Quebec’s relationship with winter is truly special. Its citizens embrace and celebrate winter in countless ways, with lights, music, activities, food, even a world famous carnival. After all, if you can’t beat it, you may as well get out and enjoy it. During my recent visit in Outaouais and Eastern Townships, I took part in some of the amazing things to do in Quebec in winter. Take a peek at these twelve activities and events where you can learn to embrace winter in Quebec too.
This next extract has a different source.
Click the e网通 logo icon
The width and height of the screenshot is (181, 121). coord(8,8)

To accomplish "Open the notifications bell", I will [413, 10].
- 1 The Top Things to do in Quebec in Winter
- 1.1 Snowshoeing in the Gatineau
- 1.2 Cross-country skiing in Mont Orford
- 1.3 Howling with wolves at Parc Oméga
- 1.4 Downhill Skiing at Mont Tremblant
- 1.5 Curling at Le Chateau Montebello
- 1.6 Fat Biking at Parc de La Gorge de Coaticook
- 1.7 Dog-sledding at Hotel Sacacomie
- 1.8 Celebrate at Quebec City Carnaval
- 1.9 Kick sledding in Eastern Townships
- 1.10 Try your hand at ice fishing
- 1.11 Ice skating on a forest trail
- 1.12 Jingle all the way on a horse-drawn sleigh ride
- 2 What to Pack to Enjoy Winter Fun in Quebec
The Top Things to do in Quebec in Winter
The key to enjoying winter activities in Quebec is to Go Play Outside! Yes, it’s cold out, BUT that’s what layering and long underwear is made for. We’ve got the deets on what to pack for winter in Quebec too, but first, get inspired about all the fun you can have in the snow globe of a Quebec winter. And remember, these are all great activities if you’re visiting Quebec in winter with kids too.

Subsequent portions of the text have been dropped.